Wir Menschen sind alle individuell und auch unser Bedürfnis nach Autonomie, Freiheit und Freiräumen unterscheidet sich. Menschen, denen eigene Freunde, Hobbys und Unternehmungen wichtig sind, sollte diesem Bedürfnis nachgehen - solange es gleichzeitig noch genügend qualitative Paarzeit gibt. Doch auch für Menschen, die gerne immer und alles mit dem Partner teilen, ist es empfehlenswert, sich immer wieder Zeiten für sich zu nehmen, um mit der Zeit nicht in eine emotionale Abhängigkeit zu rutschen und sich zudem die Fähigkeit und Selbstständigkeit zu bewahren, Dinge auch aus eigenem Antrieb zu machen.
Wann sollte man eine Paartherapie in Betracht ziehen?
Viele Menschen überlegen sich, zu einer Paartherapie zu gehen, wenn die Beziehungskrise schon ihre Spuren hinterlassen hat. Ich vergleiche Beziehungen manchmal mit einem Garten. Wenn wir ihn pflegen, regelmäßig gießen und uns liebevoll um ihn kümmern, werden wir langfristig Freude daran haben. Schwieriger wird es, wenn wir uns erst hektisch und ängstlich um die Pflanzen kümmern, wenn diese schon halb vertrocknet sind.

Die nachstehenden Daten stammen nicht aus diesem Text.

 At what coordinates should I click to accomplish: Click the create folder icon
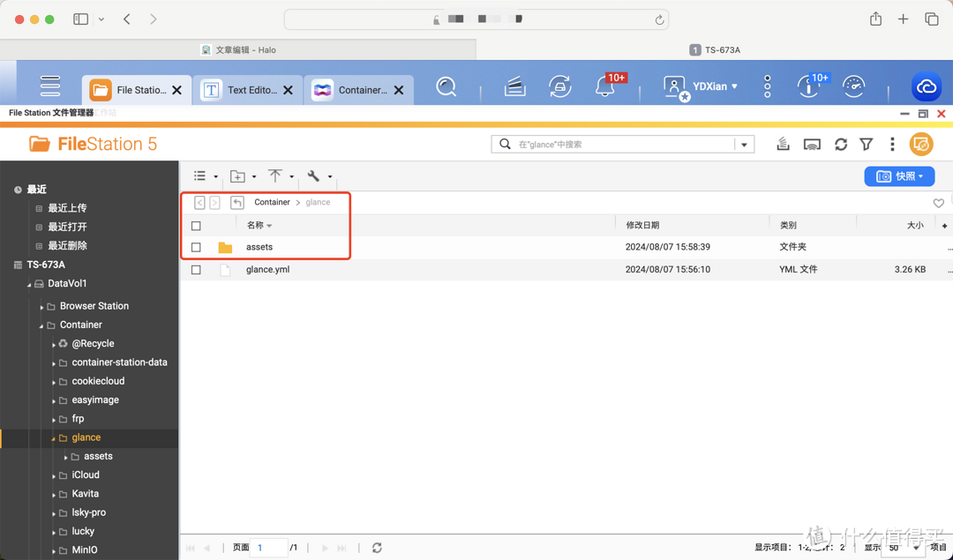point(238,175)
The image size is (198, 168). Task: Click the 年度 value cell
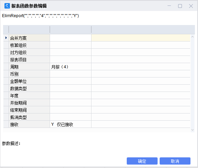71,95
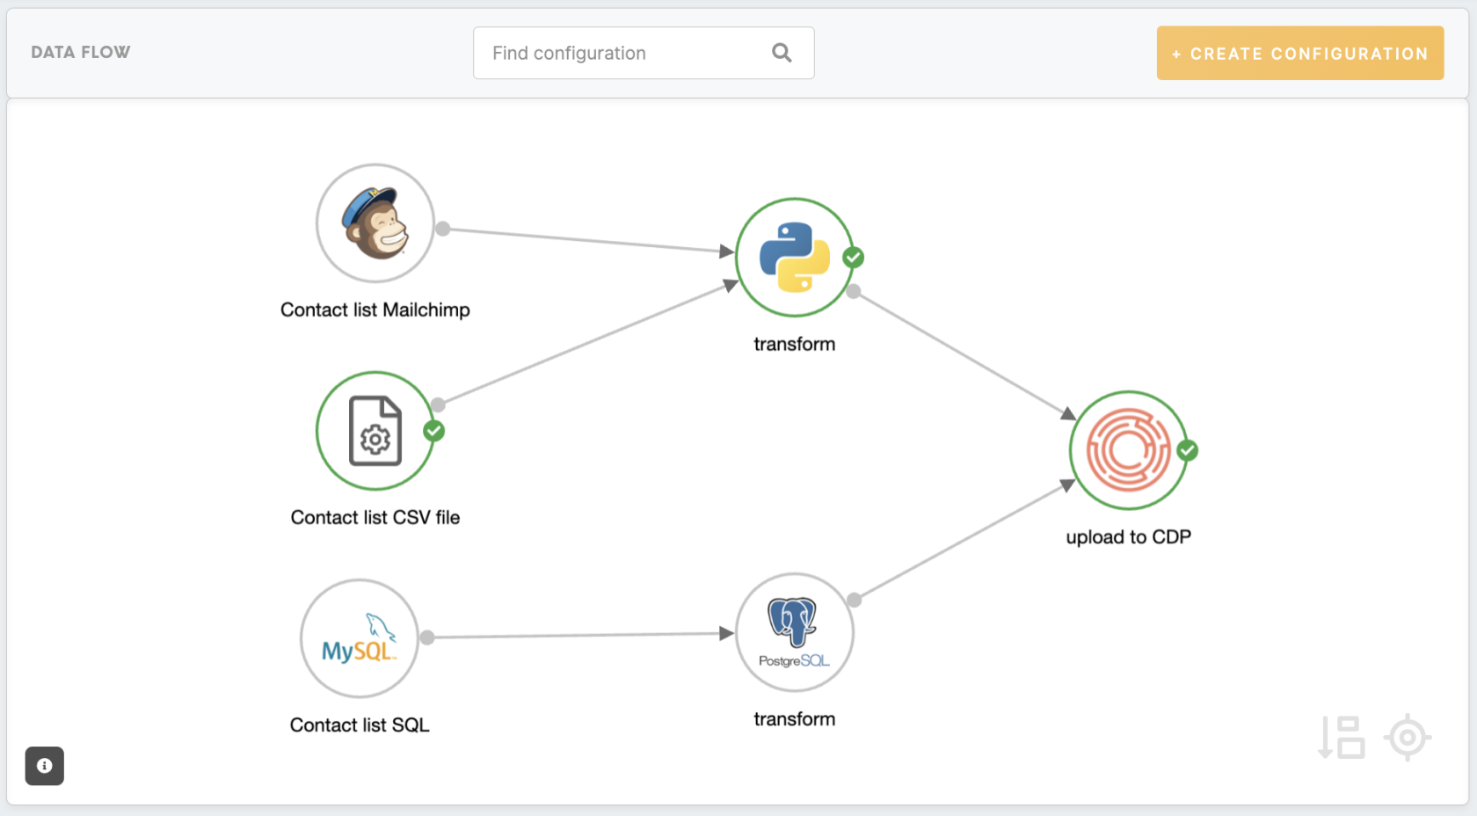1477x816 pixels.
Task: Click the Find configuration search field
Action: (624, 54)
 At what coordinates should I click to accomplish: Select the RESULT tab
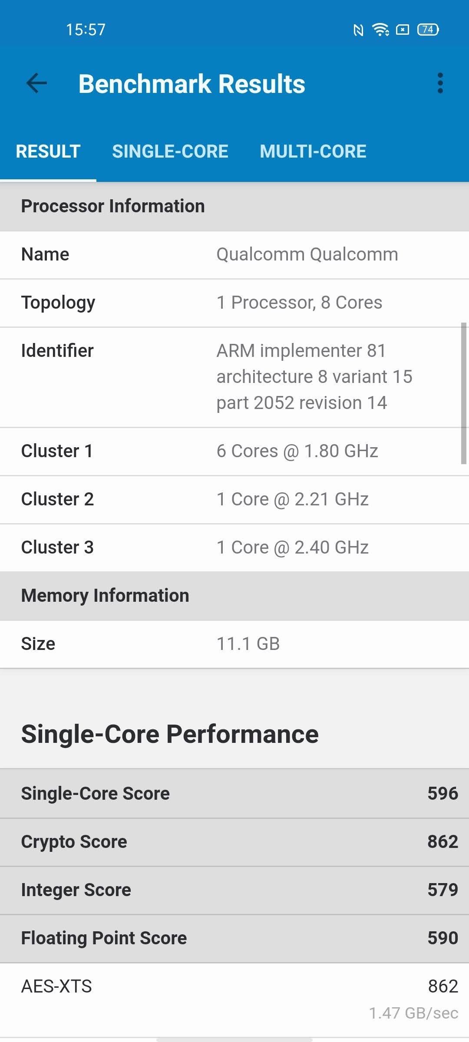(48, 152)
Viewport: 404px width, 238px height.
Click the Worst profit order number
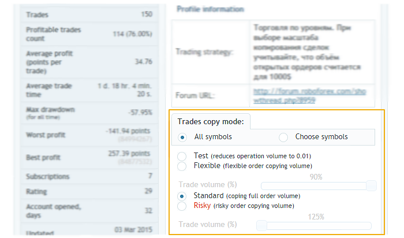[x=136, y=139]
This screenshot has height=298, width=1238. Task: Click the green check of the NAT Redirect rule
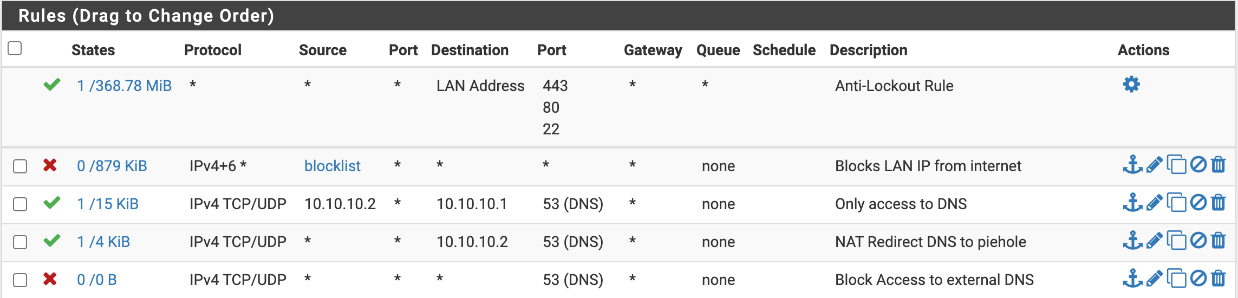52,241
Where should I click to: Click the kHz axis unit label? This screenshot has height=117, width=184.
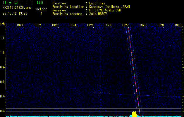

Daher empfehle ich Paaren, sich regelmäßig mit der Pflanze "Beziehung" auseinanderzusetzen - schon vor einer Krise. Das ist die beste Vorbeugung. Zum Beispiel mit meinem wöchentlichen Beziehungs-Coaching per E-Mail - dem Loveletter für Paare - oder mit Büchern, regelmäßigen Gesprächen oder lieber früher als zu spät zu einer Paartherapie zu gehen. Diese ergibt insbesondere dann Sinn, wenn beide Lust darauf haben und zudem die Bereitschaft und Motivation vorhanden ist, selbst etwas zur Verbesserung beizutragen.